Поставленная задача A: Какой биограф Джотто, согласно предоставленному отрывку, оставил сведения о том, что художник приехал расписывать падуанскую церковь раньше своих товарищей?
Поставленная задача B: Преобразуйте строки данных от строки с «This screenshot has width=1511, height=812.» до строки с «will tap(281, 311).» включительно в нумерованный список. Пустые строки в список не включайте.

Предоставленный отрывок:
______________________________

Средневековье: большая книга истории, искусства, литературы - Басовская Наталия Ивановна. Страница 11

Один из биографов Джотто, Джорджо Вазари, оставил очень интересные сведения. Он говорит о том, что Джотто приехал расписывать падуанскую церковь, ненадолго опережая свою компанию, то есть своих товарищей. Как в Средние века на Руси Андрей Рублев писал «со товарищи», точно так же и на Западе церкви расписывал художник со своей художественной бригадой. Сохранилось очень много сведений о школе Джотто, об этих его сотоварищах. И даже новеллы Боккаччо, и даже целый цикл новелл «Фацетии» – маленькие рассказы, которые рассказывают о Джотто, о его веселом нраве, о том, какой он был балагур, острослов, как он был не столь хорош собой, сколь обаятелен и общителен. И какое это было всегда веселое дело, когда эти художники приходили в город расписывать церковь. В этих рассказах Джотто предстает как «здоровый гений» – гений, но с нерасщепленной душой, с душой цельной францисканской, ликующей, любовной… Итак, он приехал до своих товарищей и начал расписывать эту церковь в Падуе на Арене поначалу один. То есть кроме станковых картин, о которых шла речь («Мадонны», и «Франциска Ассизского», которое он писал сам), есть какие-то фрески, которые тоже принадлежат его кисти.

______________________________

Исходные данные:
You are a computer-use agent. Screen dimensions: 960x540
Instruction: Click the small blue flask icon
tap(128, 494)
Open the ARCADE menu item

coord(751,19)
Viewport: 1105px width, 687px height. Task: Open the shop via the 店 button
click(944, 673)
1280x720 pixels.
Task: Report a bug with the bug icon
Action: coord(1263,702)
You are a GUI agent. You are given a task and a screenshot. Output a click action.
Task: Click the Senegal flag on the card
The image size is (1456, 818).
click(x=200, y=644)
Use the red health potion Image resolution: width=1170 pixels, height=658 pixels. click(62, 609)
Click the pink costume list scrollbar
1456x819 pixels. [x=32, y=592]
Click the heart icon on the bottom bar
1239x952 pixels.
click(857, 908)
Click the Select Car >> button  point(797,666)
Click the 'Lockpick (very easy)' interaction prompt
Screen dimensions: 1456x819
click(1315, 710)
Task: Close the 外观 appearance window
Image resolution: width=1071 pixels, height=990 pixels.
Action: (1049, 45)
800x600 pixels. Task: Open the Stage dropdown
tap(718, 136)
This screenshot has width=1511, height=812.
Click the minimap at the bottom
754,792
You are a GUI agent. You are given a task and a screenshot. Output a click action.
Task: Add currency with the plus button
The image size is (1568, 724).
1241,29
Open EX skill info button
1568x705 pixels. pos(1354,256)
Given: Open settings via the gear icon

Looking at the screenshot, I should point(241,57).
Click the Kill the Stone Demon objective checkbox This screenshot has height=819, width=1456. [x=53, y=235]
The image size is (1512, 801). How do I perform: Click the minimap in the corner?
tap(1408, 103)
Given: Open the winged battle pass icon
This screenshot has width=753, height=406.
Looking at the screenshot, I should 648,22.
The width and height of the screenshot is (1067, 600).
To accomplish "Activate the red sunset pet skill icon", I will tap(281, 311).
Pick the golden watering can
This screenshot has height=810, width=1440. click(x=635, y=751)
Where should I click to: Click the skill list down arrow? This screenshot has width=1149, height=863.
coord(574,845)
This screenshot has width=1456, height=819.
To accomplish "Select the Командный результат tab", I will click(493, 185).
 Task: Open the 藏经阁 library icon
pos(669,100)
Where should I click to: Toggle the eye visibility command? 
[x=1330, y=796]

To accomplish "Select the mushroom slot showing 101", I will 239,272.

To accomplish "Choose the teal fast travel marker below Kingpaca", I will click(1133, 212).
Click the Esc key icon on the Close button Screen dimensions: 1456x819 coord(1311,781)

______________________________

Полный ответ A: Джорджо Вазари.

Полный ответ B:
1. This screenshot has width=1511, height=812.
2. Click the minimap at the bottom
3. 754,792
4. You are a GUI agent. You are given a task and a screenshot. Output a click action.
5. Task: Add currency with the plus button
6. The image size is (1568, 724).
7. 1241,29
8. Open EX skill info button
9. 1568x705 pixels. pos(1354,256)
10. Given: Open settings via the gear icon
11. Looking at the screenshot, I should point(241,57).
12. Click the Kill the Stone Demon objective checkbox This screenshot has height=819, width=1456. [x=53, y=235]
13. The image size is (1512, 801). How do I perform: Click the minimap in the corner?
14. tap(1408, 103)
15. Given: Open the winged battle pass icon
16. This screenshot has width=753, height=406.
17. Looking at the screenshot, I should 648,22.
18. The width and height of the screenshot is (1067, 600).
19. To accomplish "Activate the red sunset pet skill icon", I will tap(281, 311).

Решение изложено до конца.